壱話
作者が夢で見た話
触れた柔らかい唇。とっさに振り返る。目に入ったのははにかんだように笑う彼。
普段は「えー、先輩こんなこともできないんですか?」「うっさい!お前嫌い!」と軽口をたたき合う仲だ。
「なんで?」と言おうとしたが、それだけじゃ足りない気がした。
やり返した。甘い味がすると思っていたけど、彼が飲んだのだろうコーヒーの味がした。
「同じ思いってことでいいすか?」
私が頷くと彼は嬉しそうに笑った。
付き合っていることを隠す日々が始まった。私はうまく隠せていたと思う。問題は彼だ。
「先輩!」「海行きません?」「ねぇ新しいシャーペン買おうよ~おそろいにしましょ!」
部活でもとにかく絡んでくる。絡むだけならばいいのだ。顔が近い。隙あればキスをしてこようとする。
「ねぇ隠すって言ったよね⁈隠す気ないじゃん」
「え?だって好きだから。
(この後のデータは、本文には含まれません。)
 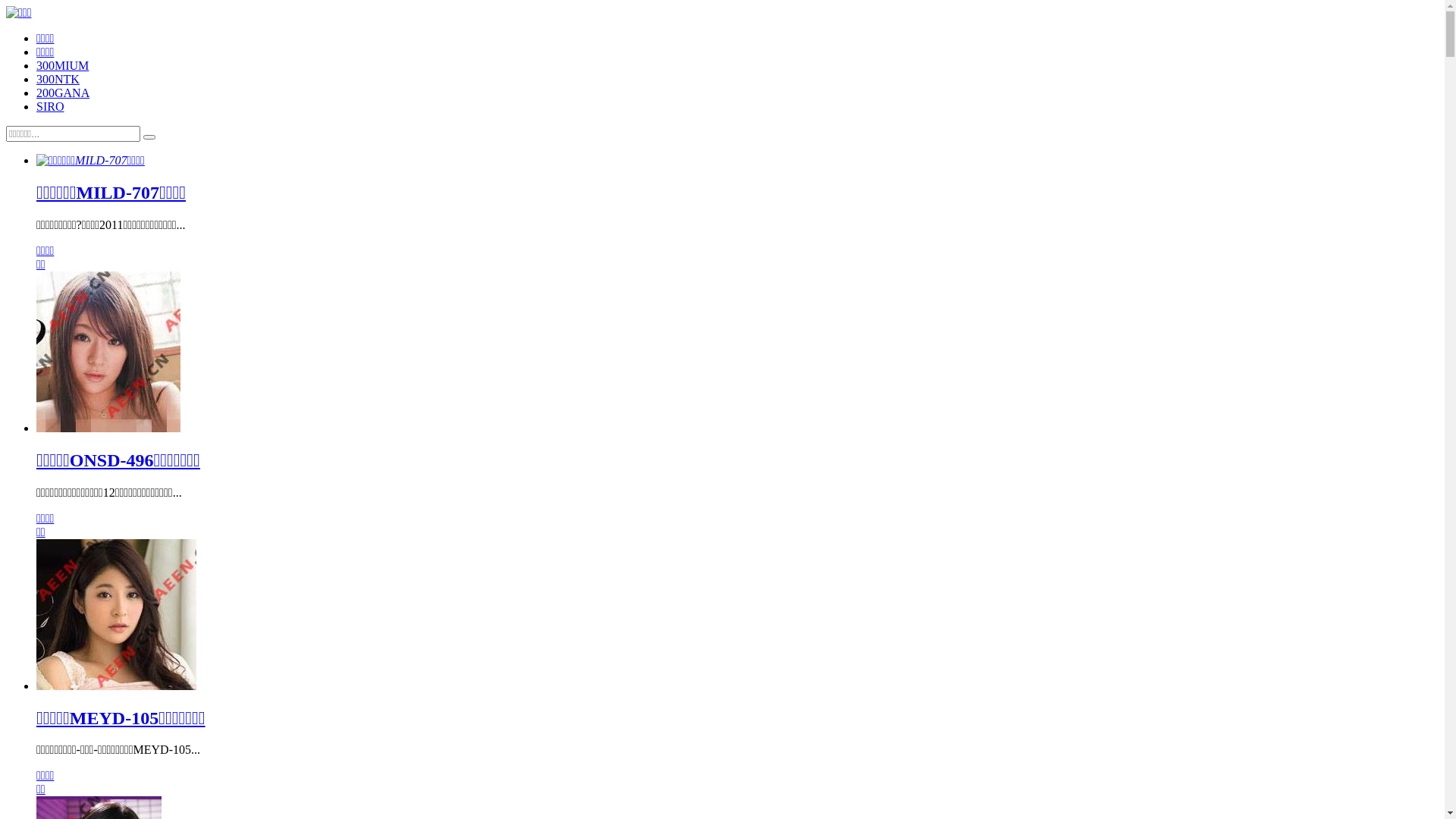 What do you see at coordinates (50, 105) in the screenshot?
I see `'SIRO'` at bounding box center [50, 105].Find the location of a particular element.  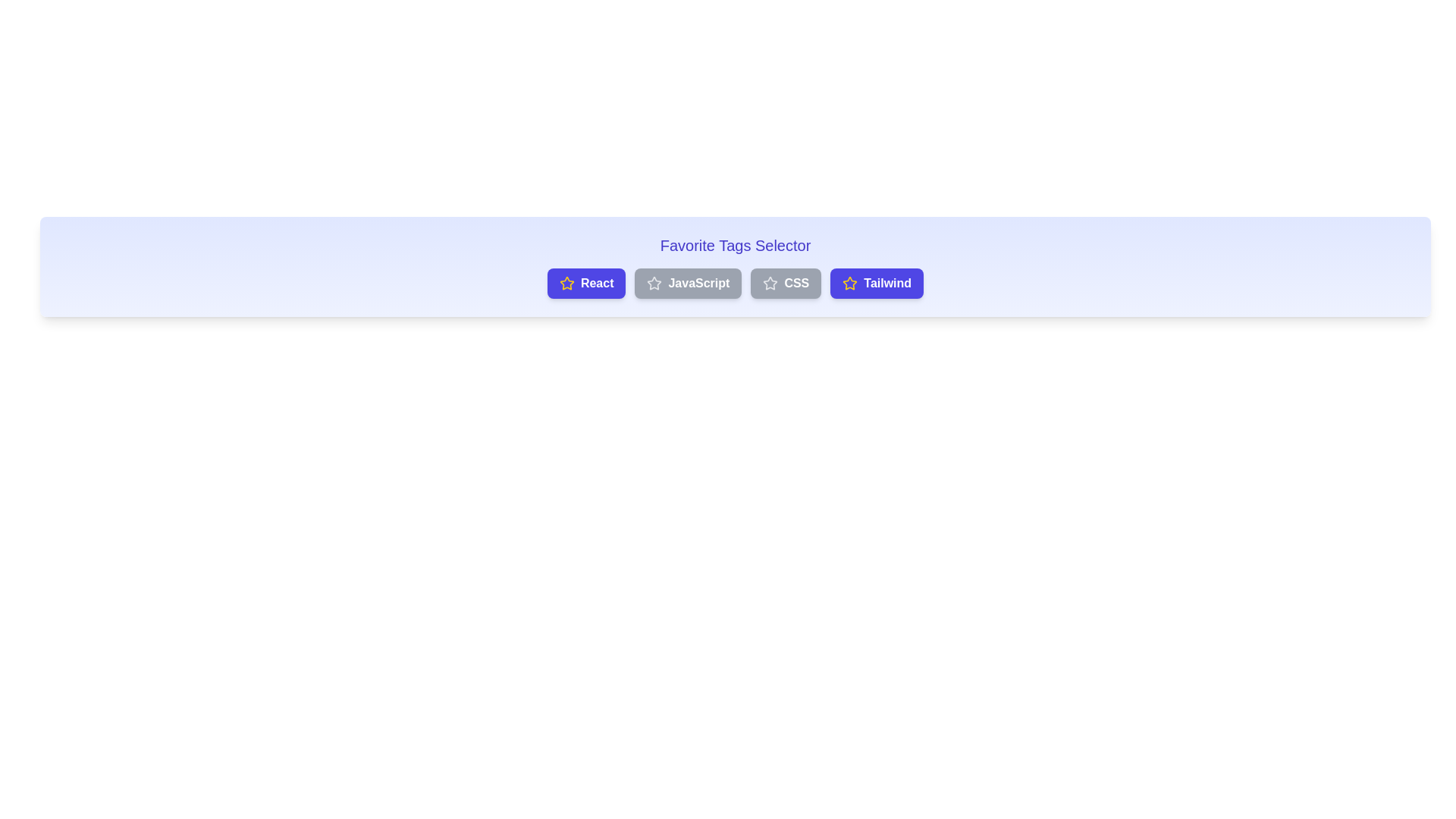

the star icon of the JavaScript button is located at coordinates (654, 284).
そもそも俺は隠したくないんすよ」
隠すと決めたのは私だ。部でばれたらいろんな人にからかわれること間違いなしだから。
「俺は寂しいんだよ先輩、今ならだれもいないよ?」
周りを見る。確かに誰もいない。
勇気を出した。自分から彼に抱き着いてみる。身長差はほとんどない。目を見る。彼も照れているのだろう。顔が少し赤い。
「好き。大好き」
「俺もです。でももうちょっと欲しいっす」
私は彼の口に顔近づける。今日の彼の唇はすごく甘かった。私の柔らかいキスでは彼は満足しなかったらしい。舌で唇をなぞられた。
「んんんっ!」
離せない。彼の熱を失いたくない。彼は舌を少し私の口に入れた。私も負けじと舌を絡めようとしたが、むせてしまった。
「げほっげほ」
「また一緒に頑張りましょ、先輩」
「ほんとに嫌い!」
咄嗟に言うと、少しショックを受けた顔をされた。
「嘘だよ。好き」
「俺も。ねぇ先輩、みんな見てるよ?」
あたりを見回す。部のみんながいた。
「てことで皆さん見ましたよね?この人俺の彼女です」
「えっ!あぁぁぁぁ!」
次の日から散々からかわれました。